**Task input**:
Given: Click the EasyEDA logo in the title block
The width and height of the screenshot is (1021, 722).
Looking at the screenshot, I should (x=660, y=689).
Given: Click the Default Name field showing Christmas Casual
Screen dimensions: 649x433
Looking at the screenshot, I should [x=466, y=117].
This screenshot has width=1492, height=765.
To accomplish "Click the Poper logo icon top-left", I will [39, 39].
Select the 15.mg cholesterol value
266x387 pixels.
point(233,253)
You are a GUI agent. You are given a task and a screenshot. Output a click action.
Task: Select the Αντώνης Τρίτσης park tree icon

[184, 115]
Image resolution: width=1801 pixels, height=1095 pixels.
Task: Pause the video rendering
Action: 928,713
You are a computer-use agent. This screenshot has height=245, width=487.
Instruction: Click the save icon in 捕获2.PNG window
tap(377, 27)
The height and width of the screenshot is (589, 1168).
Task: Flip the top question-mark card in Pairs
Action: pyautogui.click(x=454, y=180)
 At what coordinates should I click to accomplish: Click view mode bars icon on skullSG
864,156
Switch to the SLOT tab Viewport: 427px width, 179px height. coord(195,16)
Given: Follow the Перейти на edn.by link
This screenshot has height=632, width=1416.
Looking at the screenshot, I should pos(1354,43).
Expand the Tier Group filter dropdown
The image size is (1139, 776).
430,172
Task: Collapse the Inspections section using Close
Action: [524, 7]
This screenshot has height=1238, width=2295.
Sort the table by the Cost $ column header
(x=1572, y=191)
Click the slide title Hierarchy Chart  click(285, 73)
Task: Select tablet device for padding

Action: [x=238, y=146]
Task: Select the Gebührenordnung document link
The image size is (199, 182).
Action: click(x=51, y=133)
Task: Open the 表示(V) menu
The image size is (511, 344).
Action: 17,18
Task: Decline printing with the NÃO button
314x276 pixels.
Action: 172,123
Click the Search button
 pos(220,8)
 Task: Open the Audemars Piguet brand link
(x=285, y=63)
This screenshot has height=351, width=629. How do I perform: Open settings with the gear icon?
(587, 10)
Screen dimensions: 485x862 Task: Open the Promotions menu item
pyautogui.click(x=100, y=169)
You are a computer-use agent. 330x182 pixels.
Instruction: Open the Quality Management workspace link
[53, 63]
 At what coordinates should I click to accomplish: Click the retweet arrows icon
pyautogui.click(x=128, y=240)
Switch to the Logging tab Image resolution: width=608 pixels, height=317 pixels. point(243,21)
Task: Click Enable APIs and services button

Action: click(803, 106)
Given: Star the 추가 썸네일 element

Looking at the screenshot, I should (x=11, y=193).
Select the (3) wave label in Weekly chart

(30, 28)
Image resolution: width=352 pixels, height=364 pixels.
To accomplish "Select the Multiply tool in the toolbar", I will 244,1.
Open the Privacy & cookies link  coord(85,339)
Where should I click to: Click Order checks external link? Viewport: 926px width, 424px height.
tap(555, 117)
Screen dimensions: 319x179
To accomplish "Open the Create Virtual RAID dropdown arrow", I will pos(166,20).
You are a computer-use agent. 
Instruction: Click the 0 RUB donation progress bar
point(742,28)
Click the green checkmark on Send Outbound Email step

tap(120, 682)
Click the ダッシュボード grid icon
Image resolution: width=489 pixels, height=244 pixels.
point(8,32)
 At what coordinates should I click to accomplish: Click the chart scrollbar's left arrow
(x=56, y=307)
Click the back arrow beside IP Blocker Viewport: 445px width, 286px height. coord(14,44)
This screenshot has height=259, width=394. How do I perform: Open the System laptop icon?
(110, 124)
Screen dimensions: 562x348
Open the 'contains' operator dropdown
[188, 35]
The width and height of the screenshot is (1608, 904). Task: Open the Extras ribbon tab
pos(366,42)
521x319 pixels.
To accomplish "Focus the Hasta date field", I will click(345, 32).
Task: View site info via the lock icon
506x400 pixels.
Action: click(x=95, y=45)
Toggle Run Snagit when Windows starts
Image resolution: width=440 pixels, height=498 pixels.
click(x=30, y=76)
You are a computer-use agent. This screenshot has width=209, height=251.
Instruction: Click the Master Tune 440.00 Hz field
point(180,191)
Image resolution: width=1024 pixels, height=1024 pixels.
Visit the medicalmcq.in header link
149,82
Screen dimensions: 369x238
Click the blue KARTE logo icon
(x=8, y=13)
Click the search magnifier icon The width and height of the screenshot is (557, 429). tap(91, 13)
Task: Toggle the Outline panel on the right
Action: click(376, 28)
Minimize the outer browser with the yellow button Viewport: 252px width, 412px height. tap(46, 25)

**Objective**:
Switch "Instruction" to "Command" throughout the records above and give all the records again with nothing else changed.

**Correct response**:
Given: Click the EasyEDA logo in the title block
The width and height of the screenshot is (1021, 722).
Looking at the screenshot, I should (x=660, y=689).
Given: Click the Default Name field showing Christmas Casual
Screen dimensions: 649x433
Looking at the screenshot, I should [x=466, y=117].
This screenshot has width=1492, height=765.
To accomplish "Click the Poper logo icon top-left", I will [39, 39].
Select the 15.mg cholesterol value
266x387 pixels.
point(233,253)
You are a GUI agent. You are given a task and a screenshot. Output a click action.
Task: Select the Αντώνης Τρίτσης park tree icon

[184, 115]
Image resolution: width=1801 pixels, height=1095 pixels.
Task: Pause the video rendering
Action: 928,713
You are a computer-use agent. This screenshot has height=245, width=487.
Command: Click the save icon in 捕获2.PNG window
tap(377, 27)
The height and width of the screenshot is (589, 1168).
Task: Flip the top question-mark card in Pairs
Action: pyautogui.click(x=454, y=180)
 At what coordinates should I click to accomplish: Click view mode bars icon on skullSG
864,156
Switch to the SLOT tab Viewport: 427px width, 179px height. coord(195,16)
Given: Follow the Перейти на edn.by link
This screenshot has height=632, width=1416.
Looking at the screenshot, I should pos(1354,43).
Expand the Tier Group filter dropdown
The image size is (1139, 776).
430,172
Task: Collapse the Inspections section using Close
Action: [524, 7]
This screenshot has height=1238, width=2295.
Sort the table by the Cost $ column header
(x=1572, y=191)
Click the slide title Hierarchy Chart  click(285, 73)
Task: Select tablet device for padding

Action: [x=238, y=146]
Task: Select the Gebührenordnung document link
The image size is (199, 182).
Action: click(x=51, y=133)
Task: Open the 表示(V) menu
The image size is (511, 344).
Action: 17,18
Task: Decline printing with the NÃO button
314x276 pixels.
Action: 172,123
Click the Search button
 pos(220,8)
 Task: Open the Audemars Piguet brand link
(x=285, y=63)
This screenshot has height=351, width=629. How do I perform: Open settings with the gear icon?
(587, 10)
Screen dimensions: 485x862 Task: Open the Promotions menu item
pyautogui.click(x=100, y=169)
You are a computer-use agent. 330x182 pixels.
Command: Open the Quality Management workspace link
[53, 63]
 At what coordinates should I click to accomplish: Click the retweet arrows icon
pyautogui.click(x=128, y=240)
Switch to the Logging tab Image resolution: width=608 pixels, height=317 pixels. point(243,21)
Task: Click Enable APIs and services button

Action: click(803, 106)
Given: Star the 추가 썸네일 element

Looking at the screenshot, I should (x=11, y=193).
Select the (3) wave label in Weekly chart

(30, 28)
Image resolution: width=352 pixels, height=364 pixels.
To accomplish "Select the Multiply tool in the toolbar", I will 244,1.
Open the Privacy & cookies link  coord(85,339)
Where should I click to: Click Order checks external link? Viewport: 926px width, 424px height.
tap(555, 117)
Screen dimensions: 319x179
To accomplish "Open the Create Virtual RAID dropdown arrow", I will pos(166,20).
You are a computer-use agent. 
Command: Click the 0 RUB donation progress bar
point(742,28)
Click the green checkmark on Send Outbound Email step

tap(120, 682)
Click the ダッシュボード grid icon
Image resolution: width=489 pixels, height=244 pixels.
point(8,32)
 At what coordinates should I click to accomplish: Click the chart scrollbar's left arrow
(x=56, y=307)
Click the back arrow beside IP Blocker Viewport: 445px width, 286px height. coord(14,44)
This screenshot has height=259, width=394. How do I perform: Open the System laptop icon?
(110, 124)
Screen dimensions: 562x348
Open the 'contains' operator dropdown
[188, 35]
The width and height of the screenshot is (1608, 904). Task: Open the Extras ribbon tab
pos(366,42)
521x319 pixels.
To accomplish "Focus the Hasta date field", I will click(345, 32).
Task: View site info via the lock icon
506x400 pixels.
Action: click(x=95, y=45)
Toggle Run Snagit when Windows starts
Image resolution: width=440 pixels, height=498 pixels.
click(x=30, y=76)
You are a computer-use agent. This screenshot has width=209, height=251.
Command: Click the Master Tune 440.00 Hz field
point(180,191)
Image resolution: width=1024 pixels, height=1024 pixels.
Visit the medicalmcq.in header link
149,82
Screen dimensions: 369x238
Click the blue KARTE logo icon
(x=8, y=13)
Click the search magnifier icon The width and height of the screenshot is (557, 429). tap(91, 13)
Task: Toggle the Outline panel on the right
Action: click(376, 28)
Minimize the outer browser with the yellow button Viewport: 252px width, 412px height. tap(46, 25)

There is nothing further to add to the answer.